_Exercise aim_. Copy everything from the line containing "Where should I" down to the last of the lines below, and shift every coordinate in the answers by -8. Leave the pictures out.

_Data for this exercise_.
►
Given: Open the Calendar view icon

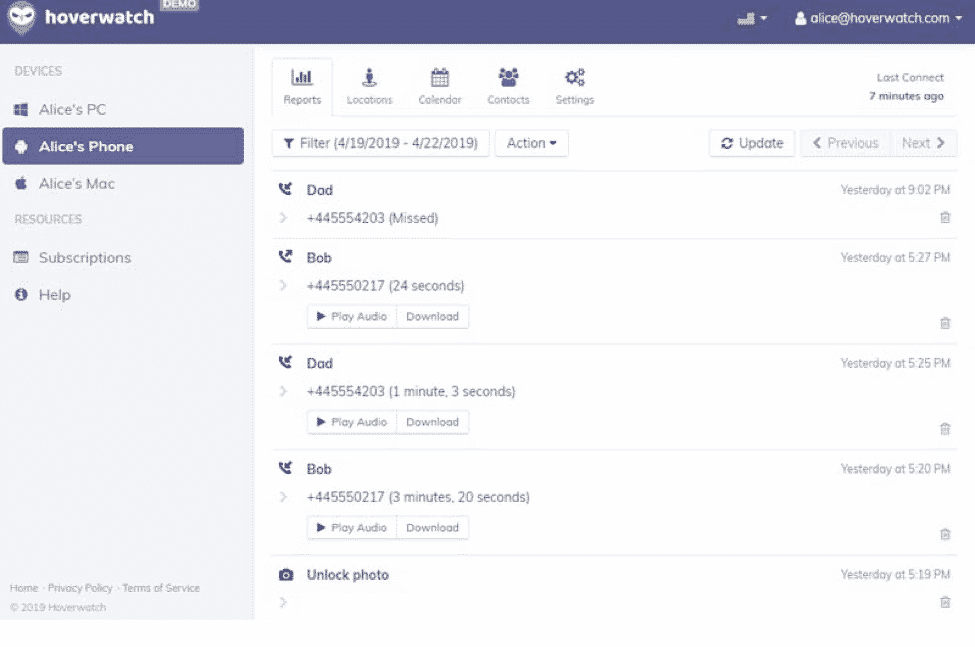Looking at the screenshot, I should coord(440,79).
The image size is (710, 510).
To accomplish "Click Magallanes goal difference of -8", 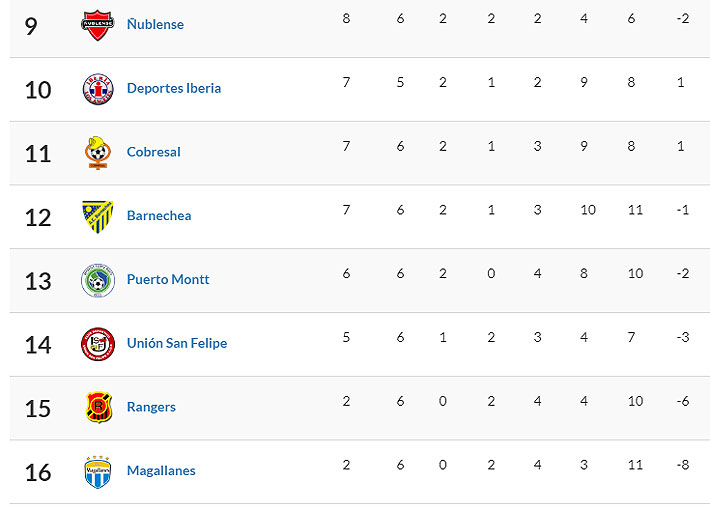I will pyautogui.click(x=682, y=465).
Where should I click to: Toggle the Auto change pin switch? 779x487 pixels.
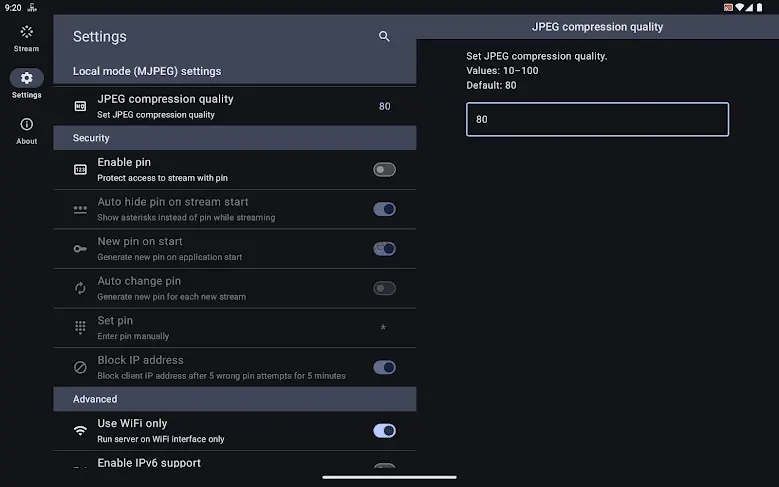pos(384,289)
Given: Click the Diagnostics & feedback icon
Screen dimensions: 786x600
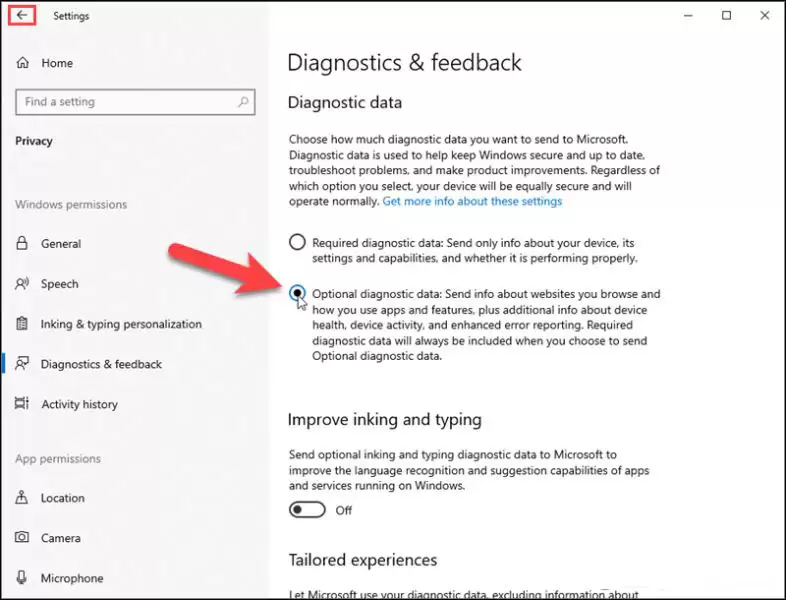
◄
_Task solution_.
Where should I click to: Toggle the Auto change pin switch? 779x487 pixels.
pos(376,281)
Given: Click the Diagnostics & feedback icon
Screen dimensions: 786x600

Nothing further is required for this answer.